Purpose: The aim of the present study was to assess whether two widely used biomarkers for 5-HT(1A)-receptor mediated responses in the rat (hypothermia and corticosterone increase) could be scaled to man using allometric principles.
Materials and methods: Mechanism-based pharmacokinetic-pharmacodynamic (PK-PD) models were developed and characterized in rats for the standard 5-HT(1A)-receptor agonists, buspirone and flesinoxan. Allometric scaling was investigated on the basis of simulation taking into account the inter-individual variability and clinical study design. The model-predicted effects of both flesinoxan and buspirone were compared to those published in the literature.

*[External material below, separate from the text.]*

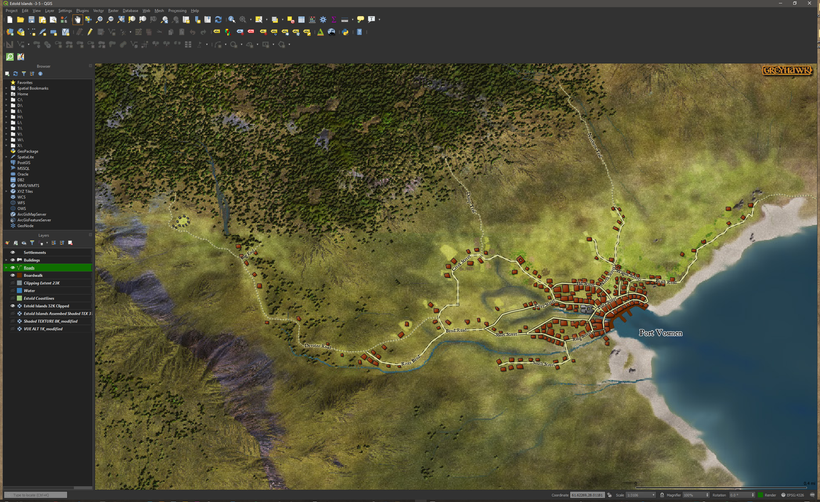Click the Save Project icon
Image resolution: width=820 pixels, height=502 pixels.
31,19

Results: The main finding of this analysis was that for both hypothermia and cortisol increase, the model could predict the extent of the pharmacological response in man adequately. For the hypothermic response, the time course of the response was also predicted with a high degree of accuracy. In contrast, in the case of the cortisol response, the observed time lag was, despite the fact that it fell within the model uncertainty, not predicted.
Conclusions: Based on these analyses, it is concluded that allometrically scaled mechanism based PK-PD models are promising as a means of predicting the pharmacodynamic responses in man. This approach provides for a novel way of interpreting and scaling pre-clinical pharmacological responses and ultimately facilitates the understanding and prediction of pharmacological responses in man.